[Task requirements]
- 1) Rewrite the coffee description between "For several years" and "and pulp removed).", inclusive, substituting "coffee fruit" for every occurrence of "cherries".
- 2) Decide whether each statement agrees with the coffee description. Answer yes or no for each, and quote the words from the description that decide it: (a) Luz Helena's farm, Maracay, covers 8 hectares. (b) This coffee was processed by the natural method. (c) Castillo makes up more than half of Colombia's coffee crops.

[Passage]
══════════════════════════════

Colombia Luz Helena - Filter Roast

TASTING NOTES


Mandarin
Stonefruit
Caramel

ROASTERS NOTES:

A beautiful washed coffee, with a clean, juicy fruit acidity and sugary sweetness

COUNTRY - Colombia
REGION - Armenia, Quindio
ALTITUDE - 1450 - 1500 M.A.S.L
VARIETAL - Castillo
PROCESSING METHOD - Washed
CROP YEAR - 2023

Luz Helena grew up in Armenia and has been producing coffee for the last 20 years. She owns Maracay, an 8-hectare farm located at 1450 m.a.s.l, in Armenia Quindio. Luz is Carlos and Felipe’s mother, and wife of Jairo Arcila.

Luz’s passion for coffee was inspired by her husband’s work on coffee farms and as a dry mill manager. Luz would hear Jairo talking about coffee and wanted to be more involved in the industry. With the support of Jairo, Luz started learning how to care for coffee plants and what steps she needed to take to produce high-quality, ripe cherries. Luz found dealing with insects very challenging at the start and would draw on Jairo’s knowledge to help with this.

For several years now, her focus has been on producing Specialty Coffee. With the support of Cofinet, Luz has been able to improve farm practices and focus on producing the best cherries she can. Once ripe, the cherries are then processed by Cofinet at our processing station, La Pradera.

When Luz is not tenting to her coffee trees, she enjoys spending time with her friends and being part of local support groups for vulnerable people.

WASHED PROCESS
After the coffee cherries have been picked, the cherries are depulped (skin removed) or demucilaged (skin and pulp removed).
The coffees are typically then held in “fermentation tanks” for 12–72 hours, allowing for a gentle controlled fermentation to cause any remaining pulp to separate from the beans. Fermentation may occur from the moment of harvest until the seeds reach an inhospitable moisture content for them (11% moisture)
The beans are finally dried for up to 15 days on patios, raised beds, or in parabolic dryers until the ideal moisture content is reached.
Typically washed coffees have clean, articulate flavours; caramel or sugary sweetness; a wide spectrum of fruit acidity depending on other factors; capable of bright, crisp notes.

CASTILLO
Developed over five generations, Castillo is the most common coffee variety grown in Colombia.
Carefully created for its resistance to leaf rust, Castillo is a hybrid variety that now makes up 40% of Colombia’s coffee crops. It is a “dwarfed” tree that can be planted in high density, resulting in generous crop yields.

══════════════════════════════

[Given data]
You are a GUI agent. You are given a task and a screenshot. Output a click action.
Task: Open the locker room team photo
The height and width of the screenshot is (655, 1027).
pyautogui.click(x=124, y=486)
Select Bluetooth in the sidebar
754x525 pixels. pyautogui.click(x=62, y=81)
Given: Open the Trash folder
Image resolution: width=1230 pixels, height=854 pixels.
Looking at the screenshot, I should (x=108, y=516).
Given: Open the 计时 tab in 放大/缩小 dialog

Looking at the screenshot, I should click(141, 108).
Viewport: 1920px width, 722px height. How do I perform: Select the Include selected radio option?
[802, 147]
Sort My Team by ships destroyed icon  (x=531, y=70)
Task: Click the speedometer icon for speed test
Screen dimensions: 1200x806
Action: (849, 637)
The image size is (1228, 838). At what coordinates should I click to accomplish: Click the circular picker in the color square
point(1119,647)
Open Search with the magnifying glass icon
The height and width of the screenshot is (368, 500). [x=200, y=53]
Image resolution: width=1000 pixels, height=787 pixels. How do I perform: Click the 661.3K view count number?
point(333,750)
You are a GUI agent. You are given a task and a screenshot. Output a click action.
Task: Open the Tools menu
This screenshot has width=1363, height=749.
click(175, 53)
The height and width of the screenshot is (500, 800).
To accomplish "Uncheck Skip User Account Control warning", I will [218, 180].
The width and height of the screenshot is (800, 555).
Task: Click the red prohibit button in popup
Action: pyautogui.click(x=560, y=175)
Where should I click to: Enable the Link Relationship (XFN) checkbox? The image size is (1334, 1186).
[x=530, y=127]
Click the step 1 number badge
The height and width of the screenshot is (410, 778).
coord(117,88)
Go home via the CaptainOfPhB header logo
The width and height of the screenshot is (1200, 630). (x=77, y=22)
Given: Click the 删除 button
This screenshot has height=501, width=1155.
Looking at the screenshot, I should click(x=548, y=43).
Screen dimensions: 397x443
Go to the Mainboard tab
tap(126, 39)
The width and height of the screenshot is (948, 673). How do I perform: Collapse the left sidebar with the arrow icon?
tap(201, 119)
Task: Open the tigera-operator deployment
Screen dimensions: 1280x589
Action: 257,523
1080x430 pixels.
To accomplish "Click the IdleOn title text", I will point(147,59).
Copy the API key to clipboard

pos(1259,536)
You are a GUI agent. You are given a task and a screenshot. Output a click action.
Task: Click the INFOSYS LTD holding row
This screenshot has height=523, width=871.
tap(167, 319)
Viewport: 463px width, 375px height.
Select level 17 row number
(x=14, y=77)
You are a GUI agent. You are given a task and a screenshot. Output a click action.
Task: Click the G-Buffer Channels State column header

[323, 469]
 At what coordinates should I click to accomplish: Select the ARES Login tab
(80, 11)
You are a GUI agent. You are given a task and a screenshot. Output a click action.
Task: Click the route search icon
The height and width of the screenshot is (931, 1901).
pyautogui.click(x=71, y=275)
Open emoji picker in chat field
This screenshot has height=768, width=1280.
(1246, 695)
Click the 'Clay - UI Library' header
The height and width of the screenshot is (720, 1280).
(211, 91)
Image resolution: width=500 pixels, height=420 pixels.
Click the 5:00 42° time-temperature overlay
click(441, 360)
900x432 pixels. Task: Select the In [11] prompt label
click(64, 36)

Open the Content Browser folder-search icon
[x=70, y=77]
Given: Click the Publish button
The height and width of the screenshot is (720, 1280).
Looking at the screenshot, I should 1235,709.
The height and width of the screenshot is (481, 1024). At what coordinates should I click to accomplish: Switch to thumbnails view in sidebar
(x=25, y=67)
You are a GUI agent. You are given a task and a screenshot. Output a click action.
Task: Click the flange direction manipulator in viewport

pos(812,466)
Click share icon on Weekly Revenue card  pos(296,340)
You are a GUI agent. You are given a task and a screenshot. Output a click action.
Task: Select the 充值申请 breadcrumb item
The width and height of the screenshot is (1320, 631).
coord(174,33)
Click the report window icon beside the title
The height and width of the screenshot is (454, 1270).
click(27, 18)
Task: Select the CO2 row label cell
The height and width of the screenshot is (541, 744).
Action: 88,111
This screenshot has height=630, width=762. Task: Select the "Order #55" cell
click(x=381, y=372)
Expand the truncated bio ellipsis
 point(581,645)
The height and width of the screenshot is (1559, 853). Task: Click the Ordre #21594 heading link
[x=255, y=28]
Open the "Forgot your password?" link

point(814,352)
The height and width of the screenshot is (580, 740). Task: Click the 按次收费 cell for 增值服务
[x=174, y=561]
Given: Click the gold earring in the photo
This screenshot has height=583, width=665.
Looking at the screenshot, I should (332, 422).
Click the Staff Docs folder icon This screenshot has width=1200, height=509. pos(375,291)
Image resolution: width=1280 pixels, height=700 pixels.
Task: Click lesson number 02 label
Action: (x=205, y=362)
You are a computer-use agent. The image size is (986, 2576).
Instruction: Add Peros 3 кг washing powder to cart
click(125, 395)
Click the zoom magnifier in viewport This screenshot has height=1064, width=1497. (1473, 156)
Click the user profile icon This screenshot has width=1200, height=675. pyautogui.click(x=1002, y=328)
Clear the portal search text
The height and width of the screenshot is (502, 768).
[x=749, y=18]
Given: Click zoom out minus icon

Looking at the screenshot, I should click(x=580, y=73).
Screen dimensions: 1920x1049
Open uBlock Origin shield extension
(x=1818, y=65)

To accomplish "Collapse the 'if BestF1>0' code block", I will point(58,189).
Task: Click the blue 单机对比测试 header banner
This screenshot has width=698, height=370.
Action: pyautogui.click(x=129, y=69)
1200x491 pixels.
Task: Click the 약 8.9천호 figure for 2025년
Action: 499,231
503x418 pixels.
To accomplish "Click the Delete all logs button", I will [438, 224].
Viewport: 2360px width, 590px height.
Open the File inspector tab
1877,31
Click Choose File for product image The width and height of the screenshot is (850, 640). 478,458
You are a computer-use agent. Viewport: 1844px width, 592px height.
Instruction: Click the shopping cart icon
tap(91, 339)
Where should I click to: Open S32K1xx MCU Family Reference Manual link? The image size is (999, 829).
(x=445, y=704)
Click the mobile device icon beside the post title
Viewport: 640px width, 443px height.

══════════════════════════════

[Problem solutions]
- 1)
For several years now, her focus has been on producing Specialty Coffee. With the support of Cofinet, Luz has been able to improve farm practices and focus on producing the best coffee fruit she can. Once ripe, the coffee fruit are then processed by Cofinet at our processing station, La Pradera.

When Luz is not tenting to her coffee trees, she enjoys spending time with her friends and being part of local support groups for vulnerable people.

WASHED PROCESS
After the coffee coffee fruit have been picked, the coffee fruit are depulped (skin removed) or demucilaged (skin and pulp removed).

- 2)
(a) Yes: "She owns Maracay, an 8-hectare farm"
(b) No: "PROCESSING METHOD - Washed"
(c) No: "now makes up 40% of Colombia’s coffee crops"